Thailand | Doi Pui and Living in Huay Hee

We have been in Huay Hee for several days now, enjoying village life and finishing our trail. We have lived with two host families and bid farewell to Tracy and Pi Toto, which was tearful and devastating. We have slowed our pace and nearly all of us have fallen ill by now. However, day-to-day village life has been fantastic.

We are finally comfortable and used to our surroundings, though still discovering countless surprises. I am currently residing (with Dustin) with Pati Asi, the village leader, and his wife. He speaks a fair amount of English, which is nice, as we finally get to ask someone our endless questions. A few days ago, we saw a group of tourists come through Huay Hee, and I kept thinking how bizarre that we cannot relate to them. They spoke to us as if we had something in common, though our group has by and large agreed that we did not. How strange to relate more to a completely foreign people than to Westerners. Perhaps this will follow us home?

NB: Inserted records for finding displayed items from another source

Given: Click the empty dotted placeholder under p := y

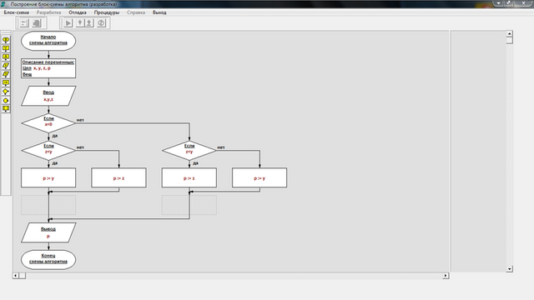Looking at the screenshot, I should pos(48,205).
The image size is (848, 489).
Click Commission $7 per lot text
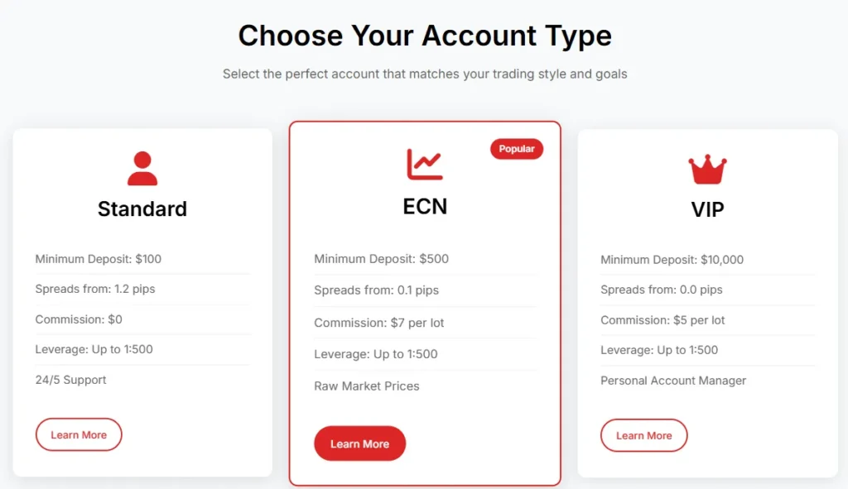point(379,323)
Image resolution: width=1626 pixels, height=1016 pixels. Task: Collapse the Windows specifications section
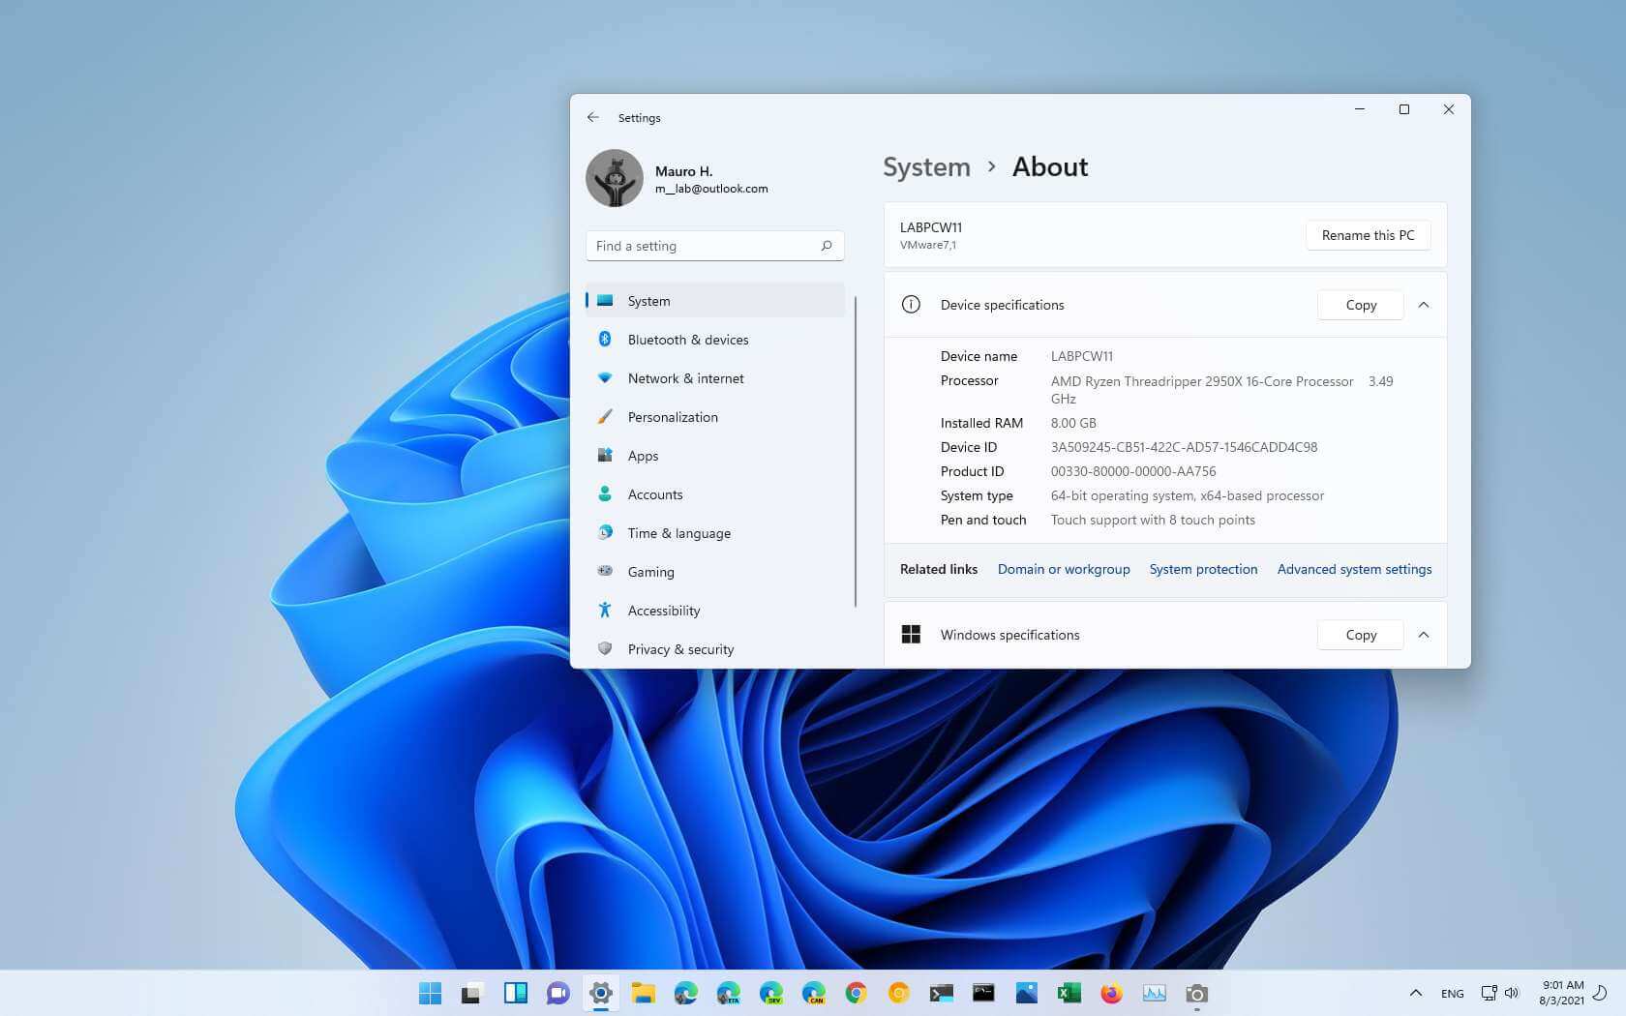click(1423, 635)
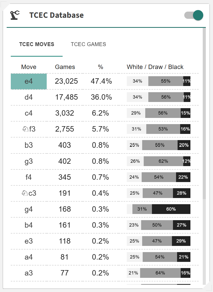
Task: Toggle the TCEC Database switch off
Action: (194, 15)
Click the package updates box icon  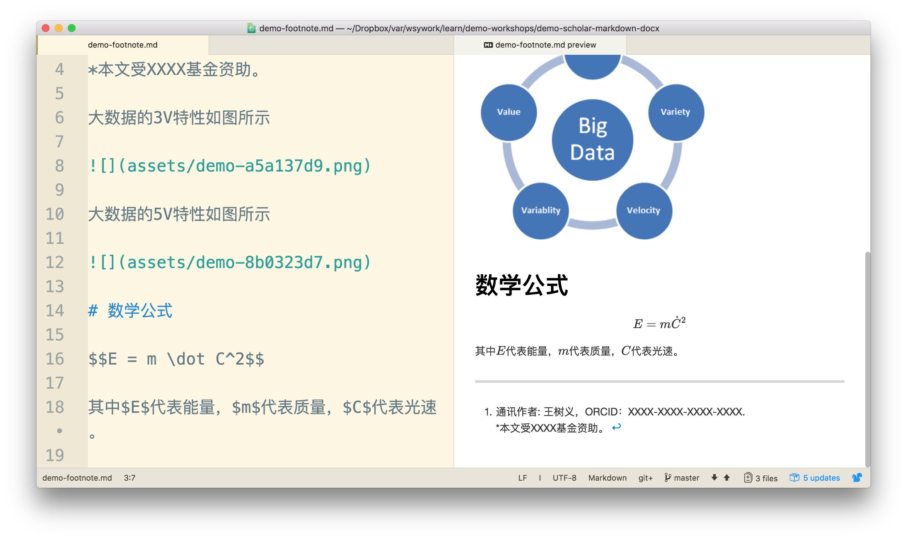(794, 477)
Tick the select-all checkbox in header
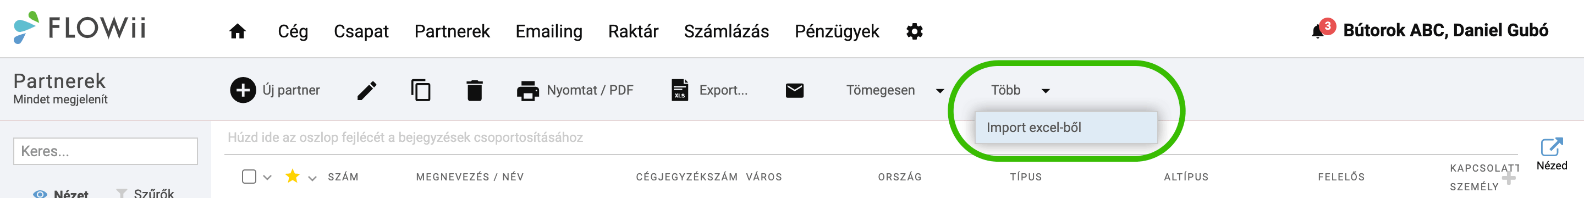The image size is (1584, 198). tap(249, 177)
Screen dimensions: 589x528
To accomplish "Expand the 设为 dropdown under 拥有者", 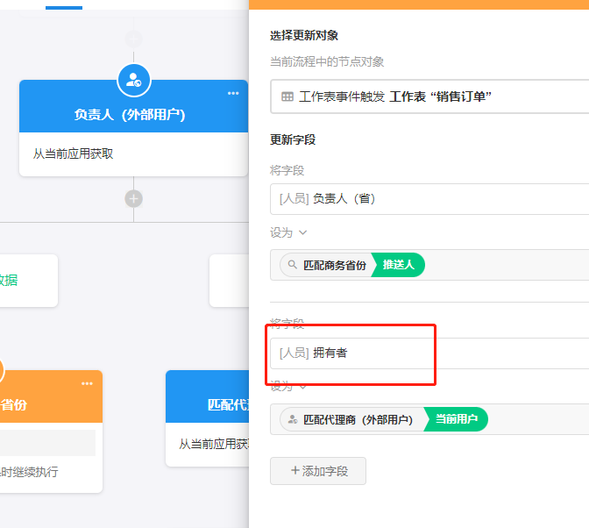I will click(302, 386).
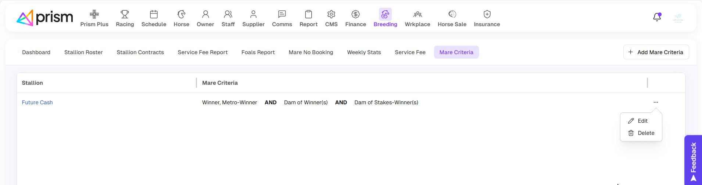Open the user profile avatar menu
The width and height of the screenshot is (702, 185).
click(x=678, y=18)
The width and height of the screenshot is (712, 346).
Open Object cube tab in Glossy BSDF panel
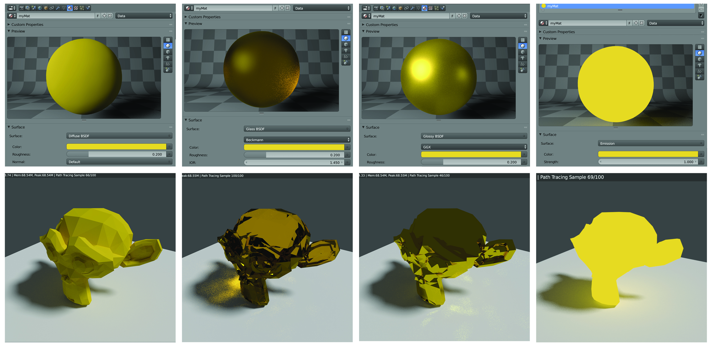[400, 8]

Another set of strange encounters: A couple days back, a group of Thai tourists stopped their SUV to film us eating. Rather shocked at the insta-zoo we had created, I hid behind Danielle until they finished trying to strike conversation (in Thai, mind you). Very bizarre.

Yesterday, while I was hanging out with Magu Isa, Katia, and Liz, a government truck drove by, blaring political messages. As a representative did the rounds about us, handing out pamphlets, we were stunned by the cultural difference, especially evident with the change in surrounding volume. As I was busy muttering, “I’m not really a citizen..,” Liz poked me and insisted that I blend right in, so I took it anyway. The group meeting included Abbey and Andrew, the year-long students, which added an interesting perspective. Although exhausted, Dustin and I stayed up late (aka 9.30pm) chatting.

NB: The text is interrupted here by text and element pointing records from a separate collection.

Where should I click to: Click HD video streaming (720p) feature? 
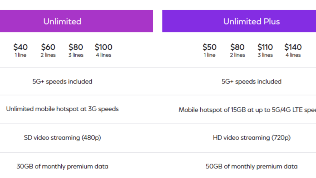coord(251,138)
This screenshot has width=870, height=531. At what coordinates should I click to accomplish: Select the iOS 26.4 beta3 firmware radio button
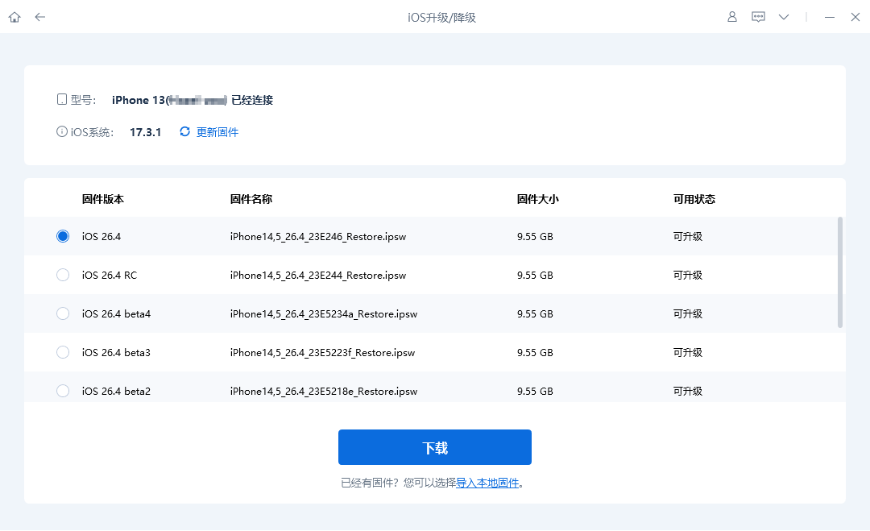click(63, 352)
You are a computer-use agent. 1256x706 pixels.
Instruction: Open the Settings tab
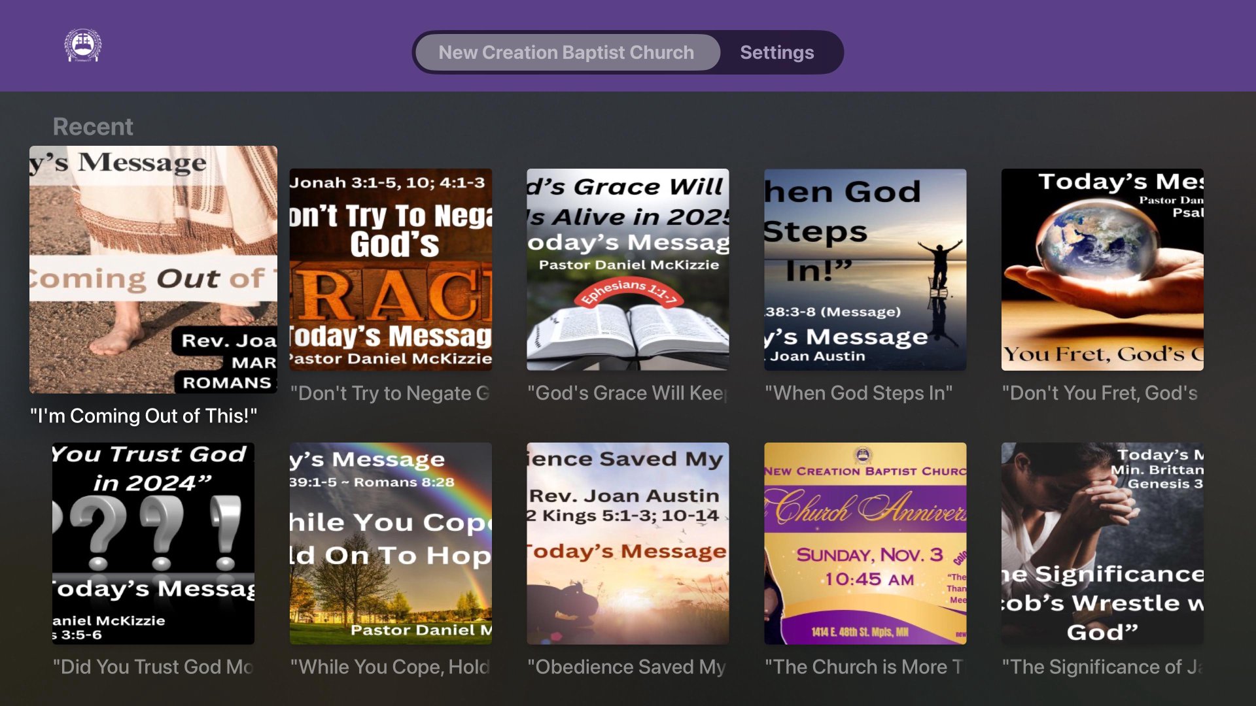(776, 52)
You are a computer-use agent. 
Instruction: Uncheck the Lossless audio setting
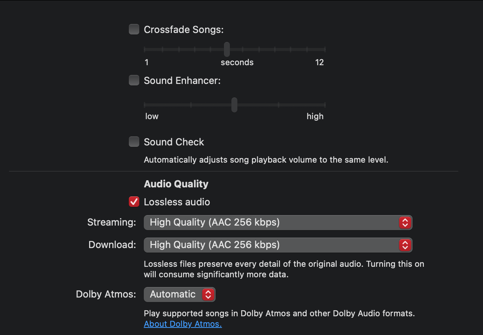[134, 202]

Today, we hiked Doi Pui, a nearby mountain known for its scenic views. It was a long way up, but really pretty and fun. We even found bits of an old WWII jet scattered about. At the peak, we could see the road and Huay Ton Koe, where we are headed tomorrow. We ate lunch at the summit before heading back down. After our meeting in the afternoon, the village had a communal dinner in the sala and even served a tapioca-like dish for dessert, which the children devoured. We sang a bit by the firelight and I eventually hiked up to the top of the mountain by the church to see the meteor shower. As I was very alone in the pitch black forest, I nearly gave myself a stroke. Finally, I saw a meteor just as I was giving in and promptly plopped myself down on the practically vertical cement path, soon joined by Katia and Dustin. Eventually, I headed down to Magu Isa’s to hang out with Katia and Liz, where essentially the entire town was gathered watching some Thai soap opera on the TV. Dozed off rather hesitantly, as I felt somewhat uneasy.